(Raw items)
○ ○ ○

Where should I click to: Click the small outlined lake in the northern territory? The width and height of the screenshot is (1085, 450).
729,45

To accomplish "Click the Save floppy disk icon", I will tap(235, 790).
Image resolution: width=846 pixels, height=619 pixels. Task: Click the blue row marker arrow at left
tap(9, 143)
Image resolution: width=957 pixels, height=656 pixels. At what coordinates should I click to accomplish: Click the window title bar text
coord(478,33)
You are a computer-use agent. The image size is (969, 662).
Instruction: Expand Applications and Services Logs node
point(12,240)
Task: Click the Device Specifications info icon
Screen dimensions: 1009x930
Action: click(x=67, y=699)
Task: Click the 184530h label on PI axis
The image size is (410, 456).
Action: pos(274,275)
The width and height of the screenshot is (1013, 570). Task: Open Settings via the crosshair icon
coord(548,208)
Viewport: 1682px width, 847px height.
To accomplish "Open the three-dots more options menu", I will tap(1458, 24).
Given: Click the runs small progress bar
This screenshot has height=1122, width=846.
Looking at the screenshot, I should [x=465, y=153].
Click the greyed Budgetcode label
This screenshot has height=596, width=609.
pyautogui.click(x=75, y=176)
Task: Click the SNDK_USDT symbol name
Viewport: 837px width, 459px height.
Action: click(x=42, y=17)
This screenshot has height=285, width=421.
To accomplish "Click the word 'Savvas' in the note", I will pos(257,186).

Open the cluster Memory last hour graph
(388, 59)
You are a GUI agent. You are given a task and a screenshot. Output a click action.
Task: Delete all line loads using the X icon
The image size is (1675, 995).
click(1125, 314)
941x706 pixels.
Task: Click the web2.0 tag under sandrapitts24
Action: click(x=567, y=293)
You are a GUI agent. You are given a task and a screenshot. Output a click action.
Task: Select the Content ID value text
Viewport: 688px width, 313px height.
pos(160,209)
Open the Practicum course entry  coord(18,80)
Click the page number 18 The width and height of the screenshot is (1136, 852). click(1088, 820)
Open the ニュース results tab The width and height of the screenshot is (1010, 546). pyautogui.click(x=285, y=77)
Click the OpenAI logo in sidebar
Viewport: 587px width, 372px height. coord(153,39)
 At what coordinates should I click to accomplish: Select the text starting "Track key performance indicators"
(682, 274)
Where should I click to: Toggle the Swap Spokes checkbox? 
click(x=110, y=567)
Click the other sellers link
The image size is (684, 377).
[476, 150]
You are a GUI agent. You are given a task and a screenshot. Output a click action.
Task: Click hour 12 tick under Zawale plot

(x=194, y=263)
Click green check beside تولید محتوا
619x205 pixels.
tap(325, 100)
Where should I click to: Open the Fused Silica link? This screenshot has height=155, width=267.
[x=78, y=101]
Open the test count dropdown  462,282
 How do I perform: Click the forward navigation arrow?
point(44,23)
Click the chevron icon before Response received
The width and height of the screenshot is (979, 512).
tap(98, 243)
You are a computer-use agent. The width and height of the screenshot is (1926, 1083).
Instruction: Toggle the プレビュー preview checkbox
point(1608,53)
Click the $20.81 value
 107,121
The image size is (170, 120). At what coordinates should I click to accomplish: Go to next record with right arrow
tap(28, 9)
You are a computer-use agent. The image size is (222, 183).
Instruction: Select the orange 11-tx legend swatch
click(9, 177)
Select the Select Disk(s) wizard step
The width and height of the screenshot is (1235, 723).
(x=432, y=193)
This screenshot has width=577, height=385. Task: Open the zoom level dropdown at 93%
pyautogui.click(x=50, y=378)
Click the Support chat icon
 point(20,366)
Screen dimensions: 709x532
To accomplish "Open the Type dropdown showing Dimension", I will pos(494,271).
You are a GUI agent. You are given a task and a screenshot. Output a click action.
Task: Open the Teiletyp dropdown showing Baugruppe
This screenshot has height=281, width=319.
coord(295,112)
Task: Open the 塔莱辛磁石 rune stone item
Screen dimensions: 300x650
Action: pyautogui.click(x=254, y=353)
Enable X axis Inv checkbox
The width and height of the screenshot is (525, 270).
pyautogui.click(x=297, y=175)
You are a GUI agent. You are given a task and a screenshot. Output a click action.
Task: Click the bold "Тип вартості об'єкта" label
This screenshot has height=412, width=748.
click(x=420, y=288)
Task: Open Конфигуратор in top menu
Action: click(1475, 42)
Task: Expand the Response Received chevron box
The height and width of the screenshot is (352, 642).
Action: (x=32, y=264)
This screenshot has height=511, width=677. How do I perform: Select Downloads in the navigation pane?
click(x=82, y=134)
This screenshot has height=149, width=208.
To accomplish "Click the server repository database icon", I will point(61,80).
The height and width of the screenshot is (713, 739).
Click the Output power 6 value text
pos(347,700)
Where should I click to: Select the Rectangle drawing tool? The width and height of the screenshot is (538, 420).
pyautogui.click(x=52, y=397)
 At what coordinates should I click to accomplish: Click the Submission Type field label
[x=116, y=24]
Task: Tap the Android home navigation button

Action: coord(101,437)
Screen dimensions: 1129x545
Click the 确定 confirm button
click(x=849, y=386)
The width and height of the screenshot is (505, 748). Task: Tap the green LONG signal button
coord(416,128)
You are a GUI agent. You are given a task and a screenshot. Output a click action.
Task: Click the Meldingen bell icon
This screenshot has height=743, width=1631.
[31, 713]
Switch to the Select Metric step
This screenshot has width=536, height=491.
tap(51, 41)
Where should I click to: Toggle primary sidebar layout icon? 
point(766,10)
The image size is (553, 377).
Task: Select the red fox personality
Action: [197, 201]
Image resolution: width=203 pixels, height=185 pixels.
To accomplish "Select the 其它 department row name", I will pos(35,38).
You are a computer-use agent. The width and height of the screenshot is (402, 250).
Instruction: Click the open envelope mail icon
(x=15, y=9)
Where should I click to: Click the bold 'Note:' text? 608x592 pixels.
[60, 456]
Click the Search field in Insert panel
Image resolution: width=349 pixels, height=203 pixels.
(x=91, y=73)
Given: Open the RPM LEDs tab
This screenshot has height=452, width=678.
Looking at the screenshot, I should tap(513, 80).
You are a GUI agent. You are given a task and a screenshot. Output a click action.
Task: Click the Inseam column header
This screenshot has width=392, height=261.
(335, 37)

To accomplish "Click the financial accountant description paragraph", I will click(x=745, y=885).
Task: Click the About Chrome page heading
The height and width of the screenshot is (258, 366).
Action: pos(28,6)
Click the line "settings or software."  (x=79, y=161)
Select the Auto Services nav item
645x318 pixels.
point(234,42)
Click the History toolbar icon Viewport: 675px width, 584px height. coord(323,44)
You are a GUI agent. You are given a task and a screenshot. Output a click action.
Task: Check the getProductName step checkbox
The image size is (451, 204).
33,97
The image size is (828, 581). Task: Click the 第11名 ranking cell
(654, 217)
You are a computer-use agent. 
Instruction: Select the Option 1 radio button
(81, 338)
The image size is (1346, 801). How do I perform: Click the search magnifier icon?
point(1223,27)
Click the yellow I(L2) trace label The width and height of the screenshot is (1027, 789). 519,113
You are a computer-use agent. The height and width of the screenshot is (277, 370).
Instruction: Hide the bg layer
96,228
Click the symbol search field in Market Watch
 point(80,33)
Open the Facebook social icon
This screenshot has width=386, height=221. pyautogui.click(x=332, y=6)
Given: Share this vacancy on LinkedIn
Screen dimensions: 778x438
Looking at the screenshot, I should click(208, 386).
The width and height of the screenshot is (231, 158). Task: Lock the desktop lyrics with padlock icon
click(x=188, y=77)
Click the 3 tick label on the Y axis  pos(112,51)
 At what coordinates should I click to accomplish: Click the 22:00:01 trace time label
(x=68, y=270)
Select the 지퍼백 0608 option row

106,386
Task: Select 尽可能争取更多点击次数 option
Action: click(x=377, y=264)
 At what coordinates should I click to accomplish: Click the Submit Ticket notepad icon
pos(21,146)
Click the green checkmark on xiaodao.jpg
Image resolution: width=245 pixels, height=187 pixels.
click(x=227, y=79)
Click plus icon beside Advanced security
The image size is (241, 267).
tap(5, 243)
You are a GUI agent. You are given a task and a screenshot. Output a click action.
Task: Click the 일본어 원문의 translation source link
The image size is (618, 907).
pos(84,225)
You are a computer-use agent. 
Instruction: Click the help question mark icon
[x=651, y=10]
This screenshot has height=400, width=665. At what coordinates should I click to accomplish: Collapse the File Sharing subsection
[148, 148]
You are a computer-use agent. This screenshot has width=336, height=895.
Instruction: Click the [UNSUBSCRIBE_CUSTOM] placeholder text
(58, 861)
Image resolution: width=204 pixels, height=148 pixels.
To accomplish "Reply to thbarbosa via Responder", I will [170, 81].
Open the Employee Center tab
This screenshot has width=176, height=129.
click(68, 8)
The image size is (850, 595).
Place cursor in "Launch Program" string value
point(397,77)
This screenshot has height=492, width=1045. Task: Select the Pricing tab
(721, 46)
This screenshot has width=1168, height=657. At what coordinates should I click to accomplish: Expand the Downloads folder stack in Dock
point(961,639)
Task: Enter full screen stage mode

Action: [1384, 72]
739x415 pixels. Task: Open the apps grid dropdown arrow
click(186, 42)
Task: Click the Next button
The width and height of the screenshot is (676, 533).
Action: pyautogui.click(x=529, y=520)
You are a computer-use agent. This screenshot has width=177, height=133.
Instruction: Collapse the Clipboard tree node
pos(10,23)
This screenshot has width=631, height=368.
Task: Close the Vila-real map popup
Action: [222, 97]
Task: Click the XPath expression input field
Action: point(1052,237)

○ ○ ○

Aim »
Give the stretch of items from the line containing "Open the test" through the line containing "tap(98, 243)" as a Markdown table. Use the columns n and Line, one numbered row per line, and skip any blank lines.

Right answer »
| n | Line |
|---|---|
| 1 | Open the test count dropdown  462,282 |
| 2 |  How do I perform: Click the forward navigation arrow? |
| 3 | point(44,23) |
| 4 | Click the chevron icon before Response received |
| 5 | The width and height of the screenshot is (979, 512). |
| 6 | tap(98, 243) |